[Stored data entries]
________
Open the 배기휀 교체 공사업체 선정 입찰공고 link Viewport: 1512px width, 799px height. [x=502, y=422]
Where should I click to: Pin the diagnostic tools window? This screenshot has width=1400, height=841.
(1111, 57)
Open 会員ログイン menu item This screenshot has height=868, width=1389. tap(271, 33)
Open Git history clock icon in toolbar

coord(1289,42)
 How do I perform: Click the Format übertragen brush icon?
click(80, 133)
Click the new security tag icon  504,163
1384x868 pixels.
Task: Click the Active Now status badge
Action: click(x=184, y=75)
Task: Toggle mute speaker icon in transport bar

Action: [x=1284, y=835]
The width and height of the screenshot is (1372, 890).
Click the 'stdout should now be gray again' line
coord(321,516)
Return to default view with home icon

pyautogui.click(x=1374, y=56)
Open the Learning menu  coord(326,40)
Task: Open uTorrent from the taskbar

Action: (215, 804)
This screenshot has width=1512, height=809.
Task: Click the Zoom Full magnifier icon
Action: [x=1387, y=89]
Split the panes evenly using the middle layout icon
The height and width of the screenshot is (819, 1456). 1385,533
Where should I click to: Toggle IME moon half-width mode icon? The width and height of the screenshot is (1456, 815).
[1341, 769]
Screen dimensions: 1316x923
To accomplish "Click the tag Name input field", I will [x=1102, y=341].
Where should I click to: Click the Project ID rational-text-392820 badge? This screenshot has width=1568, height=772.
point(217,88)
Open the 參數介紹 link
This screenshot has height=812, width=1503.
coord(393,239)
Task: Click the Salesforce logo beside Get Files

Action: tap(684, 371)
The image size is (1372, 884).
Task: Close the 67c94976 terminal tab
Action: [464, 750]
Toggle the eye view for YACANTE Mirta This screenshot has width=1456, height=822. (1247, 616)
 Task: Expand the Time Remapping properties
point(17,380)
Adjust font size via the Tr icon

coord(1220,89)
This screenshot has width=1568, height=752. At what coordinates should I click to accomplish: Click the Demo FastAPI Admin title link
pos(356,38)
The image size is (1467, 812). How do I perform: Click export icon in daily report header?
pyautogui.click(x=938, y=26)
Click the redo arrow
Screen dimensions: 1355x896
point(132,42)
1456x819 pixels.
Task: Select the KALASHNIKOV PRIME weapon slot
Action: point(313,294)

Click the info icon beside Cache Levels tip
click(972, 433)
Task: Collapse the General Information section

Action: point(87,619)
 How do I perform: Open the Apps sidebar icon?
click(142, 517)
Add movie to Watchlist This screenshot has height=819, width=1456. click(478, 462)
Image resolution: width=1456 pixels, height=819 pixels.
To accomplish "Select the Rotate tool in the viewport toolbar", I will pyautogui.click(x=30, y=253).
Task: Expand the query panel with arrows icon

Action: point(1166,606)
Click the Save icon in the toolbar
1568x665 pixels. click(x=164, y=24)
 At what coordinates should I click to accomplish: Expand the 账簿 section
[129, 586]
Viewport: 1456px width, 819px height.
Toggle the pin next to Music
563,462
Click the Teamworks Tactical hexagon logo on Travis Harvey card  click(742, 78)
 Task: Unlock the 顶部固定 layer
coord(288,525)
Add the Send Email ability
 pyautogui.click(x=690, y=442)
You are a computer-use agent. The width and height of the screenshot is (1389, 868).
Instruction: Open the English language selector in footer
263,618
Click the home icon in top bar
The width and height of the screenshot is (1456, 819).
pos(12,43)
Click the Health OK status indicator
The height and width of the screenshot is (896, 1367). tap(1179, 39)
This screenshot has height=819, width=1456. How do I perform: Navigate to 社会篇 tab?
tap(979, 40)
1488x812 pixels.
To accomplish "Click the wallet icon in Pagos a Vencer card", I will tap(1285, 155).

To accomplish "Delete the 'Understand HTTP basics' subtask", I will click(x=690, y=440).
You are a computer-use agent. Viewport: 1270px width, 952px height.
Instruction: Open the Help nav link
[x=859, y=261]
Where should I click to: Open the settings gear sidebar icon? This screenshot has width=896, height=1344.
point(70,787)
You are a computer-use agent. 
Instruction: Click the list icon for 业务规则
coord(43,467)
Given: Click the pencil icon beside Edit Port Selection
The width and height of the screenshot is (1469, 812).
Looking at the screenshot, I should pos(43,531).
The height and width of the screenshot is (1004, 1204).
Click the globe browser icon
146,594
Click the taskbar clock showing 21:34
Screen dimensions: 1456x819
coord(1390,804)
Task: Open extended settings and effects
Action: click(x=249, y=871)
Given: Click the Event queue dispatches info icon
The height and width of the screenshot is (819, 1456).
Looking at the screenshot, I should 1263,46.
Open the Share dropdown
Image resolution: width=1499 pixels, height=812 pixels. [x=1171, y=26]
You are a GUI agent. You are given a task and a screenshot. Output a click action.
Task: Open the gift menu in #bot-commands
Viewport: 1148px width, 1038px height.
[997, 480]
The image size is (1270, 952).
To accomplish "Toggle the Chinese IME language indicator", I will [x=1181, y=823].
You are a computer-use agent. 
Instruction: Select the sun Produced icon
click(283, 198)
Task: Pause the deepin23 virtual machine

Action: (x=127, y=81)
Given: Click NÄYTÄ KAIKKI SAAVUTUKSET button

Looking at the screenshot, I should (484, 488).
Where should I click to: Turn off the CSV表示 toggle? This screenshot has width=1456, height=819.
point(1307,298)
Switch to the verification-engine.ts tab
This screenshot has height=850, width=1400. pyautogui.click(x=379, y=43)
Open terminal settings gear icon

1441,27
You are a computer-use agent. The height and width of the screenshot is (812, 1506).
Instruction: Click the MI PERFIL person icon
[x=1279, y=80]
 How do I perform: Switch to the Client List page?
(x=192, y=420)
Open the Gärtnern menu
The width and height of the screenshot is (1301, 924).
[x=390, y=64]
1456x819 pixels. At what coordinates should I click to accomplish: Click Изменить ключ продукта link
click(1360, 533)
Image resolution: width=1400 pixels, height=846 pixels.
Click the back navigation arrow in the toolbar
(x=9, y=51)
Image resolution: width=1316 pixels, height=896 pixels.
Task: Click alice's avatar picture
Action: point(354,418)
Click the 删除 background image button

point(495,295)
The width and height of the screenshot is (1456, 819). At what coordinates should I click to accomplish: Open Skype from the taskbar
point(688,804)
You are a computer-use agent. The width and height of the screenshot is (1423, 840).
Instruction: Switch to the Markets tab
________
**REQUIRED ACTION:**
All entries must be duplicated exactly, with none left out.

**RESPONSE:**
Open the 배기휀 교체 공사업체 선정 입찰공고 link Viewport: 1512px width, 799px height. [x=502, y=422]
Where should I click to: Pin the diagnostic tools window? This screenshot has width=1400, height=841.
(1111, 57)
Open 会員ログイン menu item This screenshot has height=868, width=1389. tap(271, 33)
Open Git history clock icon in toolbar

coord(1289,42)
 How do I perform: Click the Format übertragen brush icon?
click(80, 133)
Click the new security tag icon  504,163
1384x868 pixels.
Task: Click the Active Now status badge
Action: click(x=184, y=75)
Task: Toggle mute speaker icon in transport bar

Action: [x=1284, y=835]
The width and height of the screenshot is (1372, 890).
Click the 'stdout should now be gray again' line
coord(321,516)
Return to default view with home icon

pyautogui.click(x=1374, y=56)
Open the Learning menu  coord(326,40)
Task: Open uTorrent from the taskbar

Action: (215, 804)
This screenshot has width=1512, height=809.
Task: Click the Zoom Full magnifier icon
Action: [x=1387, y=89]
Split the panes evenly using the middle layout icon
The height and width of the screenshot is (819, 1456). 1385,533
Where should I click to: Toggle IME moon half-width mode icon? The width and height of the screenshot is (1456, 815).
[1341, 769]
Screen dimensions: 1316x923
To accomplish "Click the tag Name input field", I will [x=1102, y=341].
Where should I click to: Click the Project ID rational-text-392820 badge? This screenshot has width=1568, height=772.
point(217,88)
Open the 參數介紹 link
This screenshot has height=812, width=1503.
coord(393,239)
Task: Click the Salesforce logo beside Get Files

Action: tap(684, 371)
The image size is (1372, 884).
Task: Close the 67c94976 terminal tab
Action: [464, 750]
Toggle the eye view for YACANTE Mirta This screenshot has width=1456, height=822. (1247, 616)
 Task: Expand the Time Remapping properties
point(17,380)
Adjust font size via the Tr icon

coord(1220,89)
This screenshot has width=1568, height=752. At what coordinates should I click to accomplish: Click the Demo FastAPI Admin title link
pos(356,38)
The image size is (1467, 812). How do I perform: Click export icon in daily report header?
pyautogui.click(x=938, y=26)
Click the redo arrow
Screen dimensions: 1355x896
point(132,42)
1456x819 pixels.
Task: Select the KALASHNIKOV PRIME weapon slot
Action: point(313,294)

Click the info icon beside Cache Levels tip
click(972, 433)
Task: Collapse the General Information section

Action: point(87,619)
 How do I perform: Open the Apps sidebar icon?
click(142, 517)
Add movie to Watchlist This screenshot has height=819, width=1456. click(478, 462)
Image resolution: width=1456 pixels, height=819 pixels.
To accomplish "Select the Rotate tool in the viewport toolbar", I will pyautogui.click(x=30, y=253).
Task: Expand the query panel with arrows icon

Action: point(1166,606)
Click the Save icon in the toolbar
1568x665 pixels. click(x=164, y=24)
 At what coordinates should I click to accomplish: Expand the 账簿 section
[129, 586]
Viewport: 1456px width, 819px height.
Toggle the pin next to Music
563,462
Click the Teamworks Tactical hexagon logo on Travis Harvey card  click(742, 78)
 Task: Unlock the 顶部固定 layer
coord(288,525)
Add the Send Email ability
 pyautogui.click(x=690, y=442)
You are a computer-use agent. The width and height of the screenshot is (1389, 868).
Instruction: Open the English language selector in footer
263,618
Click the home icon in top bar
The width and height of the screenshot is (1456, 819).
pos(12,43)
Click the Health OK status indicator
The height and width of the screenshot is (896, 1367). tap(1179, 39)
This screenshot has height=819, width=1456. How do I perform: Navigate to 社会篇 tab?
tap(979, 40)
1488x812 pixels.
To accomplish "Click the wallet icon in Pagos a Vencer card", I will tap(1285, 155).

To accomplish "Delete the 'Understand HTTP basics' subtask", I will click(x=690, y=440).
You are a computer-use agent. Viewport: 1270px width, 952px height.
Instruction: Open the Help nav link
[x=859, y=261]
Where should I click to: Open the settings gear sidebar icon? This screenshot has width=896, height=1344.
point(70,787)
You are a computer-use agent. 
Instruction: Click the list icon for 业务规则
coord(43,467)
Given: Click the pencil icon beside Edit Port Selection
The width and height of the screenshot is (1469, 812).
Looking at the screenshot, I should pos(43,531).
The height and width of the screenshot is (1004, 1204).
Click the globe browser icon
146,594
Click the taskbar clock showing 21:34
Screen dimensions: 1456x819
coord(1390,804)
Task: Open extended settings and effects
Action: click(x=249, y=871)
Given: Click the Event queue dispatches info icon
The height and width of the screenshot is (819, 1456).
Looking at the screenshot, I should 1263,46.
Open the Share dropdown
Image resolution: width=1499 pixels, height=812 pixels. [x=1171, y=26]
You are a GUI agent. You are given a task and a screenshot. Output a click action.
Task: Open the gift menu in #bot-commands
Viewport: 1148px width, 1038px height.
[997, 480]
The image size is (1270, 952).
To accomplish "Toggle the Chinese IME language indicator", I will [x=1181, y=823].
You are a computer-use agent. 
Instruction: Select the sun Produced icon
click(283, 198)
Task: Pause the deepin23 virtual machine

Action: (x=127, y=81)
Given: Click NÄYTÄ KAIKKI SAAVUTUKSET button

Looking at the screenshot, I should (484, 488).
Where should I click to: Turn off the CSV表示 toggle? This screenshot has width=1456, height=819.
point(1307,298)
Switch to the verification-engine.ts tab
This screenshot has height=850, width=1400. pyautogui.click(x=379, y=43)
Open terminal settings gear icon

1441,27
You are a computer-use agent. The height and width of the screenshot is (812, 1506).
Instruction: Click the MI PERFIL person icon
[x=1279, y=80]
 How do I perform: Switch to the Client List page?
(x=192, y=420)
Open the Gärtnern menu
The width and height of the screenshot is (1301, 924).
[x=390, y=64]
1456x819 pixels. At what coordinates should I click to accomplish: Click Изменить ключ продукта link
click(1360, 533)
Image resolution: width=1400 pixels, height=846 pixels.
Click the back navigation arrow in the toolbar
(x=9, y=51)
Image resolution: width=1316 pixels, height=896 pixels.
Task: Click alice's avatar picture
Action: point(354,418)
Click the 删除 background image button

point(495,295)
The width and height of the screenshot is (1456, 819). At what coordinates should I click to accomplish: Open Skype from the taskbar
point(688,804)
You are a computer-use agent. The width and height of the screenshot is (1423, 840).
Instruction: Switch to the Markets tab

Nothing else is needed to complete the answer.